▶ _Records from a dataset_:
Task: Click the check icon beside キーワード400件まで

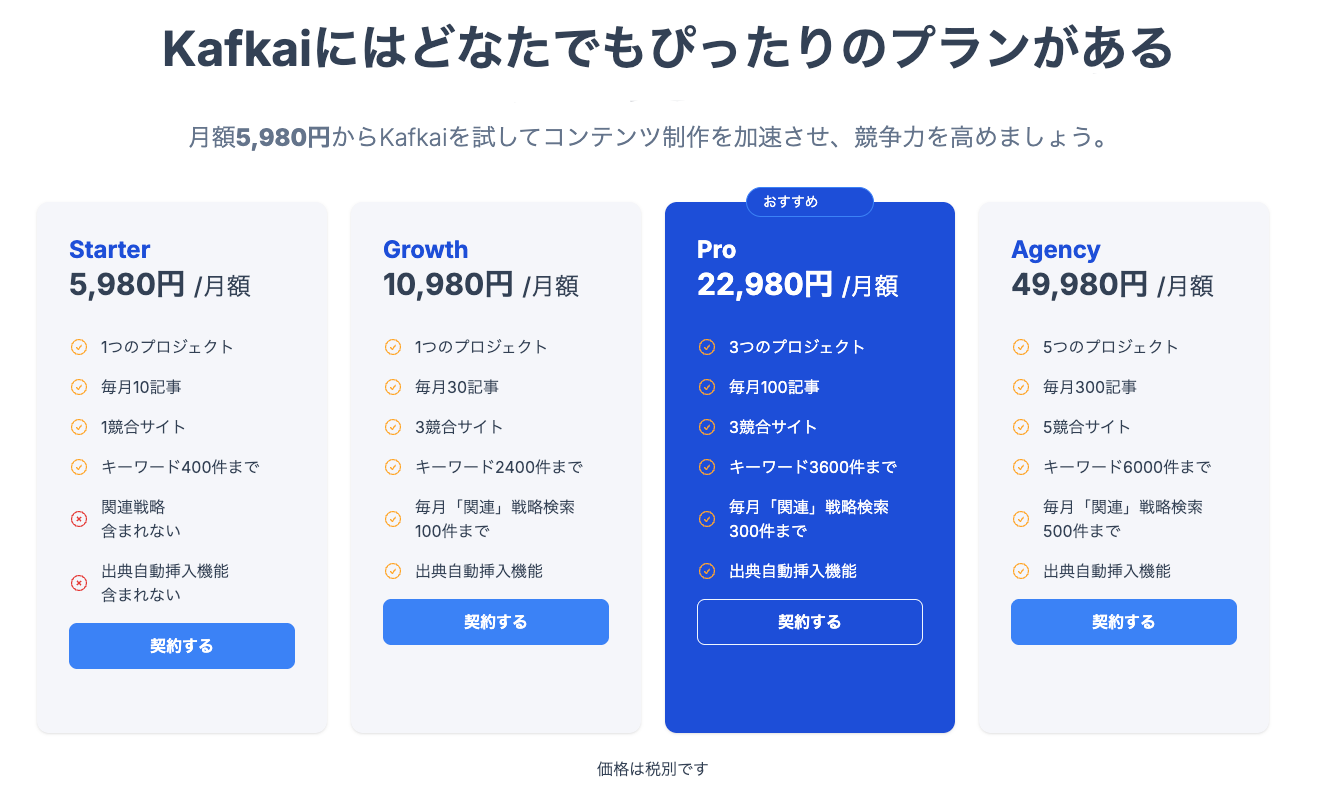Action: click(79, 467)
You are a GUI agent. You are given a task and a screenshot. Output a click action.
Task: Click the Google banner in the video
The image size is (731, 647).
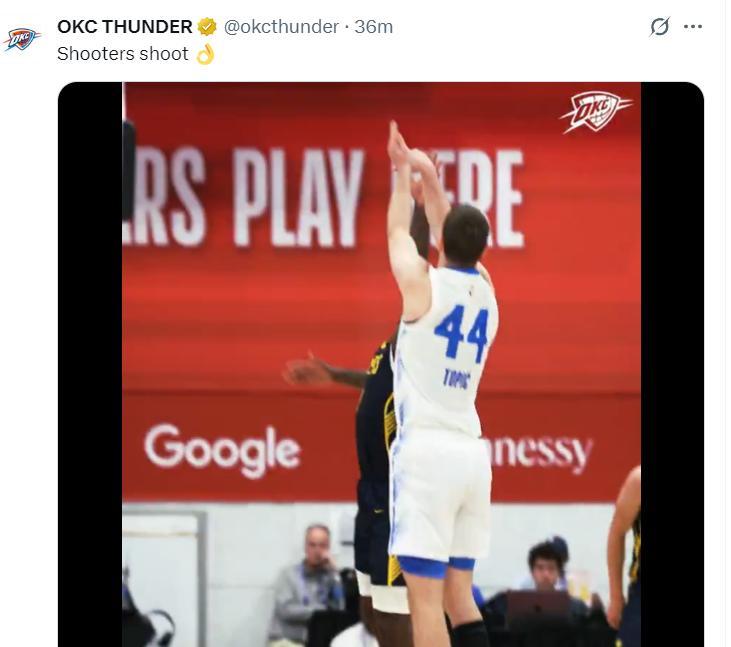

▶ _What the task requires_: Retype every one of the records above word for word, without the pictures.

▶ _Written answer_:
Task: Click the check icon beside キーワード400件まで

Action: click(79, 467)
You are a GUI agent. You are given a task and a screenshot. Output a click action.
Task: Click the Google banner in the video
The image size is (731, 647).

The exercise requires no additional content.